Die Steuerbegünstigungen sind nach vier Gesichtspunkten hin zu beachten. Einmal die unverzinslichen Darlehen und Zuschüsse nach § 7 des Einkommensteuergesetzes. Zweitens die Abzüge nach § 10, wonach im Rahmen der zulässigen Sonderausgaben, insbesondere die Einzahlungen auf Bausparverträge steuerbegünstigt sind. Drittens die Grundsteuerbefreiung, die wir ungefähr auf 10 Jahre festgelegt sehen möchten. Wir denken dabei auch an die Gemeinden mit vielen kriegszerstörten Häusern. Diese Gemeinden haben dann einen so starken Grundsteuerausfall gegenüber früher und außerdem ihre zerstörten Häuser, daß ein Weg gefunden werden muß, damit dieser Ausfall an Grundsteuer einigermaßen gedeckt wird. An vierter Stelle führe ich den Punkt an, der heute morgen zur Beratung stand und den mein Herr Vorredner herausgestellt hat. Wir wollen dem kleinen Mann die Möglichkeit geben, daß er einen etwas größeren Vorteil hat, wenn er für sein Eigenheim und seine eigene Wohnung spart, gegenüber dem anderen, der nach § 7 c ganz große Beträge als unverzinsliche Darlehen oder als Zuschüsse für den Wohnungsbau von seinem versteuerbaren Einkommen abziehen kann. Auch nach dieser Richtung erwarten wir von der Regierung, wie uns das zugesagt wurde, daß bei der Einkommensteuernovelle die Begünstigung der kleinen Sparer erreicht wird, um den stärksten Anreiz zu dem langfristigen Sparen für das eigene Haus und für die eigene Wohnung zu geben.

_Datenauszug_
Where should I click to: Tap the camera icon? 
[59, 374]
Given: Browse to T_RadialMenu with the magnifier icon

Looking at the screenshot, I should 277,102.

_Aufgaben_
A. Auf wie viele Jahre soll die Grundsteuerbefreiung laut dem Text über die Steuerbegünstigungen ungefähr festgelegt werden?
B. Schreiben Sie den Text über die Steuerbegünstigungen im Anschluss an seinen letzten Satz weiter.
Die Auflistung stammt aus einer anderen Quelle.

_Lösungen_
A. Ungefähr auf 10 Jahre.

B.
Zweitens die Baulandbeschaffung. Da ist es klar, daß die Länder, die Gemeinden und Gemeindeverbände eine starke Verpflichtung haben, Bauland zu angemessenen Preisen zur Verfügung zu stellen. Manchmal kommt es vor, daß solche Gemeinden kein baureifes Gelände haben. Dann müssen sie vielleicht einen Tausch gegen anderes Gelände durchführen; denn daran darf der Wohnungsbau nicht scheitern, daß es an Bauplätzen fehlt.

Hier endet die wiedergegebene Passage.